Where Do Realtors Get Square Footage Information?
The square footage put forward by a real estate agent is not always accurate or precise. To be fair, it is closer to an estimate than a precise measurement. A realtor offers a square footage to gauge interest and, perhaps, whet the appetite. Important to remember is that the realtor's figure carries no official weight or authority, Most of the time, they get this number from county tax records or similar property documentation. How did the county get such information? Often, the builder submits it when applying for permits or inspections. Any changes in the interim -- remodeling, additions etc. -- are not therefore reflected in such official records.
Appraisals Have Value Beyond Market Value
Thus, a recent appraisal report by a certified appraiser is necessary not only for home value, but also for accurate specifications and dimensions relative to the structure and the land it sits on. It will account for the age of the house, its structural quality, the number of bedrooms and bathrooms, as well as the status of the garage (attached or detached). In addition, the appraisal measures the land area and the living area in the home. Clearly, a plethora of helpful information is contained in this custom-tailored document.

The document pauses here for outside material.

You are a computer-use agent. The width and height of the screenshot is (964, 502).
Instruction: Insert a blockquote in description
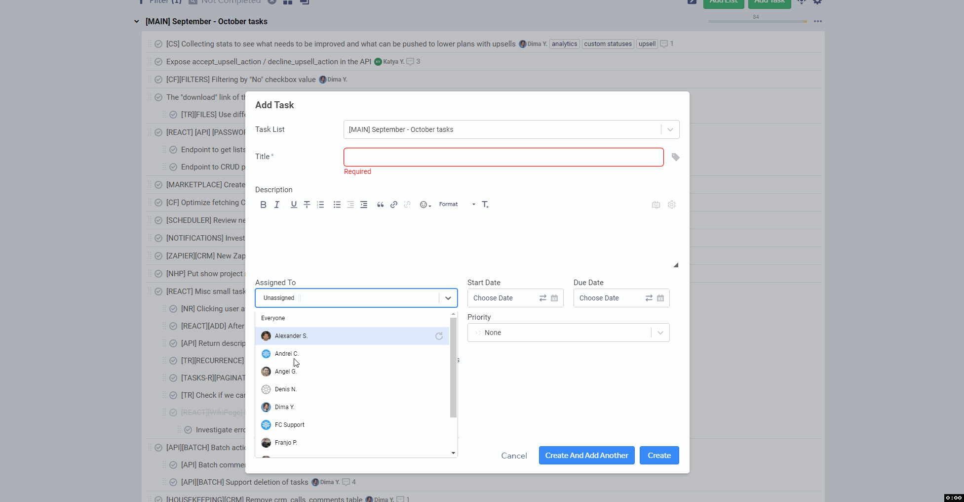click(380, 205)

How Is Gross Living Area Determined?
Gross living area (GLA) of a single-family residence (SFR) is easy or difficult to ascertain depending on the size of the dwelling and on whether the floor plan is simple or complicated. Most appraisers begin this evaluation by distinguishing the space above grade (or ground) from that below. According to standards promulgated by the American National Standards Institute (ANSI) and the Federal National Mortgage Association (better known as Fannie Mae), only above grade space is to be measured, even if the basement is finished with a separate entrance.
Stairways and landings factor into finished square footage, as are all rooms and spaces with a minimum ceiling height of seven feet. Any height under five feet is automatically ruled out while five to seven feet are decided on a case by case basis. Attics very often fail to make the cut. Outdoor decks are not ordinarily factored into finished square footage since they are protrusions without walls or ceilings, and often not always applicable for year-round usage. As is evident, finished square footage is not simply a matter of taking a measuring tape to floor space.
What About Condos and Commercial Buildings?
Condominiums represent different criteria when figuring out gross living area. With the typical SFR, square footage begins at the outside wall of the house. Since outside walls are the responsibility of the homeowners association at most condo developments, measuring
begins with the interior walls. Commercial buildings work from three distinct qualities: gross square footage throughout a building; usable square footage, i.e. that amount occupied by each tenant; and rentable square footage -- the usable square footage plus a percentage of the common areas.